Rewrite the listing from its beginning through the line holding "pos(415,134)", inclusive, with "soup pot" replaced by "stockpot" and nothing else changed. Leave the pictures out of your answer.

### Records supplied
/---
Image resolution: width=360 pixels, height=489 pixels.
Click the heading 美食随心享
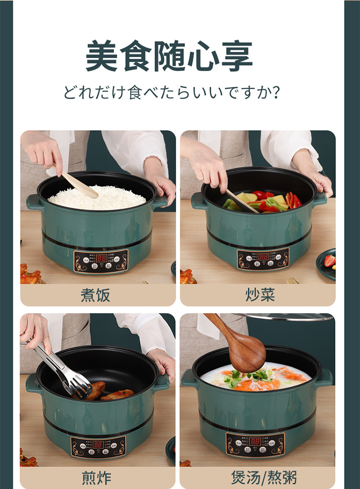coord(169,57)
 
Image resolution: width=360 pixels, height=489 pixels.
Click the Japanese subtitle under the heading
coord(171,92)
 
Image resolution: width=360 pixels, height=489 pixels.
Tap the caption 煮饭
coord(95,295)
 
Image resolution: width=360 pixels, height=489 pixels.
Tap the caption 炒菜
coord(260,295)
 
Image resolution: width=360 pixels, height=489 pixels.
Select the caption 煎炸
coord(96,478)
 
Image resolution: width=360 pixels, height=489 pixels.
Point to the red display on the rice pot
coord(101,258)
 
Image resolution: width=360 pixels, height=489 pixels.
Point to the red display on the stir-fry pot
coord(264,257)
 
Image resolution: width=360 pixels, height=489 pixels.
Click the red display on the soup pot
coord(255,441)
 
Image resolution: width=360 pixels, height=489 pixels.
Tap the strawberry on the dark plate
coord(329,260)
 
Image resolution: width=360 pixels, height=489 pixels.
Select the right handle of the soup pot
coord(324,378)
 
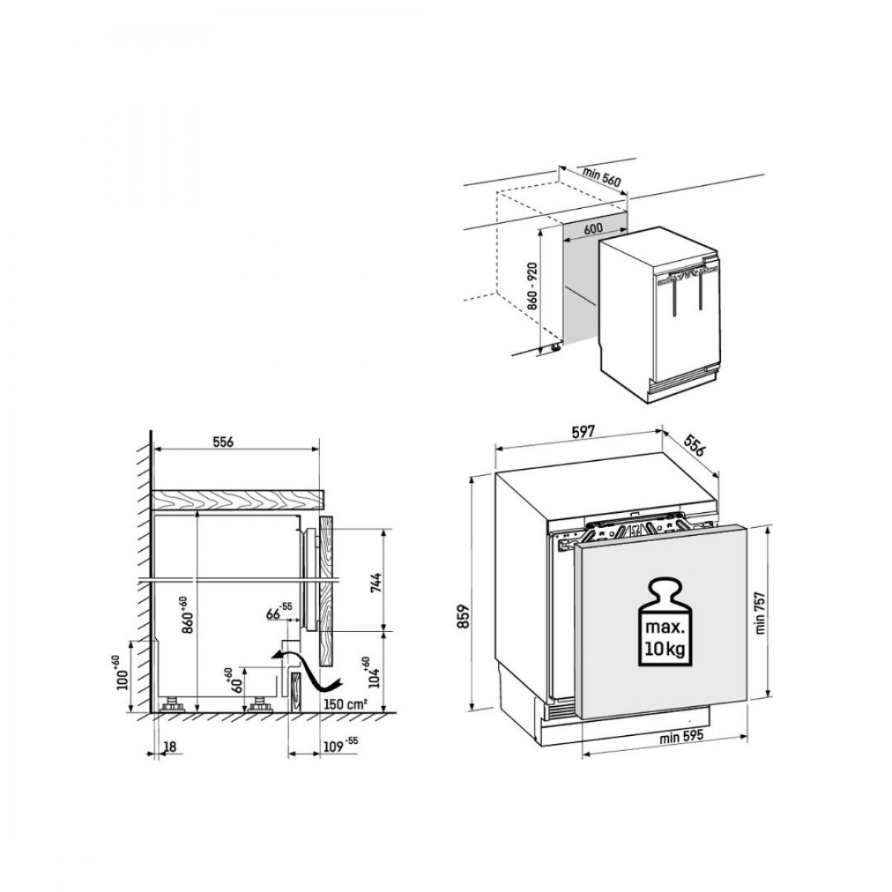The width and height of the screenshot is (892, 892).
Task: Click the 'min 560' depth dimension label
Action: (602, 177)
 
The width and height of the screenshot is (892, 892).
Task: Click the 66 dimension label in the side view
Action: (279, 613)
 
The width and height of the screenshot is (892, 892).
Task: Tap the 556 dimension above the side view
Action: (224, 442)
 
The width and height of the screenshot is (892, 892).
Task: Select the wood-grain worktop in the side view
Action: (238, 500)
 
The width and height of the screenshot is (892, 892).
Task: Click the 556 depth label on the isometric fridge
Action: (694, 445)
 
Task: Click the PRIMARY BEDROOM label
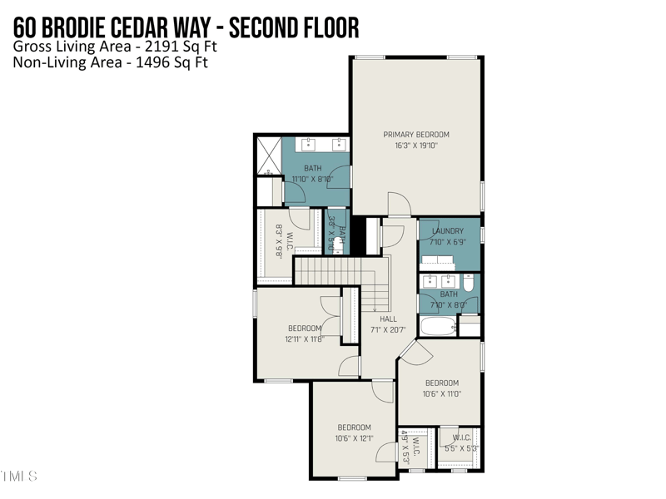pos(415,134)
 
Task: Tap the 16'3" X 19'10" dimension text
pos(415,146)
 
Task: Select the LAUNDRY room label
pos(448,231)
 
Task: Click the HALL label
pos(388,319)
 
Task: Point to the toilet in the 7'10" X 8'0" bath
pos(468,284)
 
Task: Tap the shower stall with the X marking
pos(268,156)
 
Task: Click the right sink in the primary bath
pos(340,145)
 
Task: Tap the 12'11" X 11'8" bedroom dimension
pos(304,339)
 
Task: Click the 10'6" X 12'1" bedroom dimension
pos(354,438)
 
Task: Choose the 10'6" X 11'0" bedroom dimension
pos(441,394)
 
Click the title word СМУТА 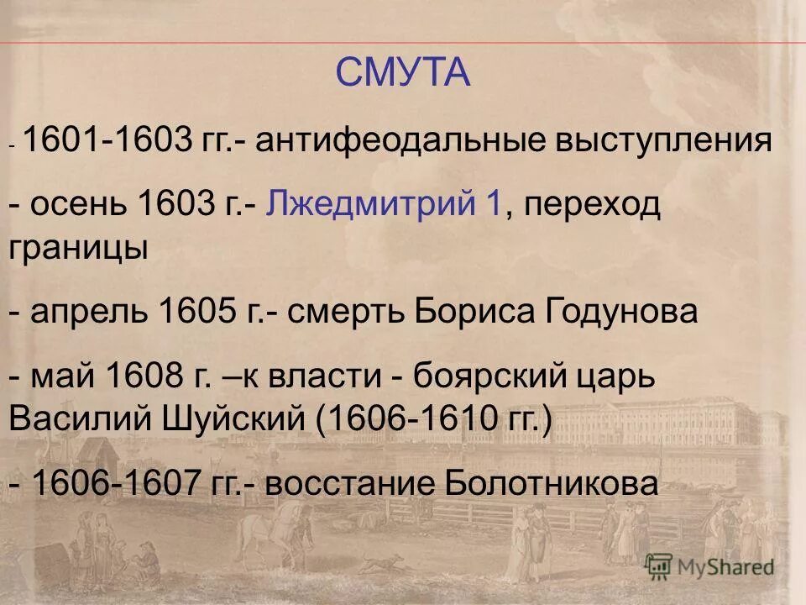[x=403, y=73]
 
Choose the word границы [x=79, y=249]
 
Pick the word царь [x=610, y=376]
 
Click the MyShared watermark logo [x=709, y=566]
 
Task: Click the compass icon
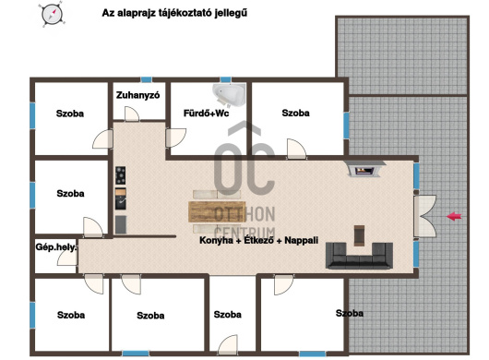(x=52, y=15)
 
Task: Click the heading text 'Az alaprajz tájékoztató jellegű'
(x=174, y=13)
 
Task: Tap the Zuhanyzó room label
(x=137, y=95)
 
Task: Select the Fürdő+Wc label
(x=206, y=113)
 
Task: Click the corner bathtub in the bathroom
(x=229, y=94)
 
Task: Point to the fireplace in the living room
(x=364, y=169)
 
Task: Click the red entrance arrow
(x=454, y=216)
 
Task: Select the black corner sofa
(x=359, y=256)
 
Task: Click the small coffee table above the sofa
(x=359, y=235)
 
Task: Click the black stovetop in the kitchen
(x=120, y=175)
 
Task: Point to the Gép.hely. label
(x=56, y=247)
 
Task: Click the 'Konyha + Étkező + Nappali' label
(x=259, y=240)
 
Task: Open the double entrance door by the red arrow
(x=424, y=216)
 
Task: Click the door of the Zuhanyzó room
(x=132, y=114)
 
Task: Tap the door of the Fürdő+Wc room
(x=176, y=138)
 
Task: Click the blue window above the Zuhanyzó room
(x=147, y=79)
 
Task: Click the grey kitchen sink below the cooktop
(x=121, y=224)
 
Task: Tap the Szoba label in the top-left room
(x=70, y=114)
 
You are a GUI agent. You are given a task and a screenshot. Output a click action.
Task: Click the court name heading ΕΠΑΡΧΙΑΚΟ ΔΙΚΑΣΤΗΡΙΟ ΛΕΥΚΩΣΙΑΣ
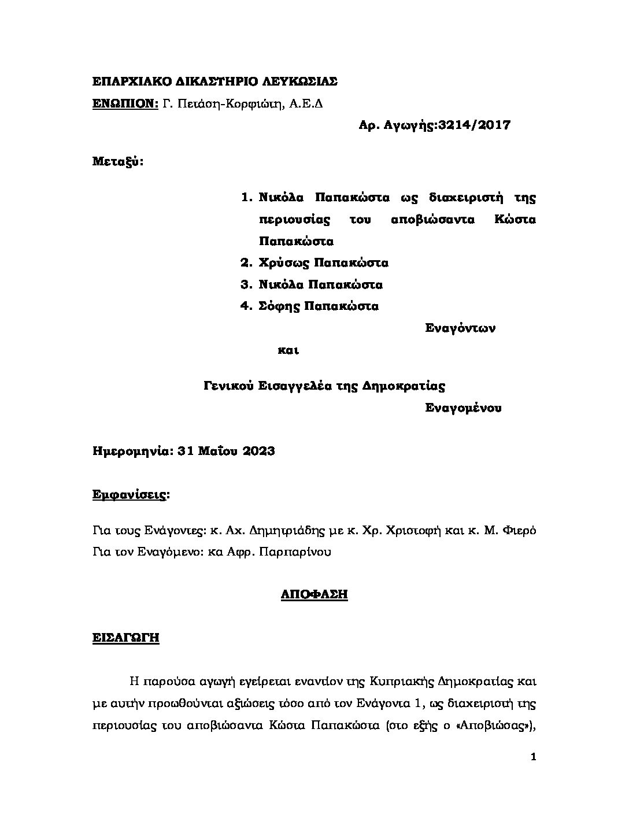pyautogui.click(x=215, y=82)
\---
### Written response
Image resolution: width=360 pixels, height=489 pixels.
Click the heading 美食随心享
coord(169,57)
 
Image resolution: width=360 pixels, height=489 pixels.
Click the Japanese subtitle under the heading
coord(171,92)
 
Image resolution: width=360 pixels, height=489 pixels.
Tap the caption 煮饭
coord(95,295)
 
Image resolution: width=360 pixels, height=489 pixels.
Tap the caption 炒菜
coord(260,295)
 
Image resolution: width=360 pixels, height=489 pixels.
Select the caption 煎炸
coord(96,478)
 
Image resolution: width=360 pixels, height=489 pixels.
Point to the red display on the rice pot
coord(101,258)
 
Image resolution: width=360 pixels, height=489 pixels.
Point to the red display on the stir-fry pot
coord(264,257)
 
Image resolution: width=360 pixels, height=489 pixels.
Click the red display on the stockpot
coord(255,441)
 
Image resolution: width=360 pixels, height=489 pixels.
Tap the strawberry on the dark plate
coord(329,260)
 
Image resolution: width=360 pixels, height=489 pixels.
Select the right handle of the stockpot
coord(324,378)
 
The width and height of the screenshot is (892, 892).
Task: Click the 'min 560' depth dimension label
Action: (602, 177)
 
The width and height of the screenshot is (892, 892).
Task: Click the 66 dimension label in the side view
Action: (279, 613)
 
The width and height of the screenshot is (892, 892).
Task: Tap the 556 dimension above the side view
Action: (224, 442)
 
The width and height of the screenshot is (892, 892).
Task: Select the wood-grain worktop in the side view
Action: (238, 500)
 
The width and height of the screenshot is (892, 892).
Task: Click the 556 depth label on the isometric fridge
Action: (694, 445)
 
Task: Click the PRIMARY BEDROOM label
pos(415,134)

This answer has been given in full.